Karıştırılma ihtimali bakımından sınıfsal benzerliğin söz konusu olması halinde önceki ve sonraki markanın aynı ya da benzer olup olmadıklarının incelenmesi gerekir. Markaların aynı ya da benzer olup olmadıkları incelenirken markayı oluşturan her bir unsura göre değil, bir bütün olarak karşılaştırılan markaların bıraktığı genel, global izlenim, markaların bütünü ile bıraktığı etki dikkate alınacaktır. Markalarda eğer tanımlayıcı unsurlar var ise bu unsurlar değerlendirme dışı bırakılacaktır. Global değerlendirmeye göre, karşılaştırılan markalar arasında karıştırılma ihtimalinin mevcut olup olmadığı incelenirken, ilgili alıcısı nezdinde bıraktıkları genel intibaya göre markaların benzer olup olmadığı, markalar arasında görsel, işitsel ve kavramsal benzerlik bulunup bulunmadığı, ortalama alıcısının algısının ve satın alma kararı verirken göstereceği özen ve dikkat derecesinin ne olduğu, markalar veya işletmeler arasında bağlantı ihtimalinin söz konusu olup olmadığı gibi hususlar incelenerek değerlendirme yapılmalıdır. Bu şekilde inceleme yapılırken, markanın toplumda ne kadar tanındığı, markaların ayırt edici unsurlarının neler olduğu, markanın hitap ettiği ürün ya da hizmetin tüketici kitlesinin kimler olduğu, bu kitlenin satın alma sürecinde göstermeleri beklenen dikkat ve algılama düzeyinin ne olduğu, mal veya hizmetin niteliğinin ve fiyatının ne olduğu, markanın ne kadar özgün, ayırt edici ya da tanımlayıcı olduğu, seri marka algılamasına yol açıp açmadığı gibi hususlar dikkate alınmalıdır.

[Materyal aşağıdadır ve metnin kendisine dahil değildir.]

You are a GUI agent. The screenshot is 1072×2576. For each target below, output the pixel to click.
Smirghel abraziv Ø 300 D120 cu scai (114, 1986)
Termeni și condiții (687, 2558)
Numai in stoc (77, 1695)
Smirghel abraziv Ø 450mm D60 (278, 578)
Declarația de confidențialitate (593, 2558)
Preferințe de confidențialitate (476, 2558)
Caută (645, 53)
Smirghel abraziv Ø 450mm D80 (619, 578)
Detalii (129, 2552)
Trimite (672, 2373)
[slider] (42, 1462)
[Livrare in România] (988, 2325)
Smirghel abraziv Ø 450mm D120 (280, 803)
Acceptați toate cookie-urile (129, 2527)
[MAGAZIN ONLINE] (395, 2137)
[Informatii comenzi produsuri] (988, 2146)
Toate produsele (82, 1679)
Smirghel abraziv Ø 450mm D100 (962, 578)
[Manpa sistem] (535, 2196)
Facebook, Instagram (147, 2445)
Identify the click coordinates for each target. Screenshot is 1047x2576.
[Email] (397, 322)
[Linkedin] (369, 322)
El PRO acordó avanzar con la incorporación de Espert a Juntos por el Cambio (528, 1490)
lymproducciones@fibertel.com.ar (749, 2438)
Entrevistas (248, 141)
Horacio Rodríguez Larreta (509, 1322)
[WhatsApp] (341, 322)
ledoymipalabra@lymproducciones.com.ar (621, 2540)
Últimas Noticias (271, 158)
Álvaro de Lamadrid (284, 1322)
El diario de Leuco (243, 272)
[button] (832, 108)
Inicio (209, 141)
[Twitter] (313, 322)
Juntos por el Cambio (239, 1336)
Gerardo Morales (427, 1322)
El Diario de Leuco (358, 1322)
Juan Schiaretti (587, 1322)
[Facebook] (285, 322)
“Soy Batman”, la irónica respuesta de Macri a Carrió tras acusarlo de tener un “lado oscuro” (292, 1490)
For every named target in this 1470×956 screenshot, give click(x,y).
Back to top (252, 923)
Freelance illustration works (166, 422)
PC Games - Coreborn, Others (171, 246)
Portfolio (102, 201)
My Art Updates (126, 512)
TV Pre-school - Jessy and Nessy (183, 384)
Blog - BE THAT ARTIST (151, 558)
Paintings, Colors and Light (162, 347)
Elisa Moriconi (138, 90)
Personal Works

Belirtilen açıklamalar ışığında, tarafların iddia ve savunmaları, marka işlem dosyası, itiraza/hükümsüzlüğe mesnet markalar, hukuki nitelendirme hali hariç olmak üzere maddi vakıalara ilişkin tespitler barındıran bilirkişi raporu ve tüm dosya kapsamına göre;
Dava konusu marka kapsamında yer alıp iş bu davaya konu edilen hizmetler; “35.SINIF: Reklamcılık, pazarlama ve halkla ilişkiler ile ilgili hizmetler, ticari ve reklam amaçlı sergi ve fuarların organizasyonu hizmetleri, reklam amaçlı tasarım hizmetleri; alıcı ve satıcılar için online pazaryeri (internet sitesi) sağlama hizmetleri. 38.SINIF: Haberleşme hizmetleri (internet servisi sağlama hizmetleri dahil). Haber ajansı hizmetleri.” şeklindedir.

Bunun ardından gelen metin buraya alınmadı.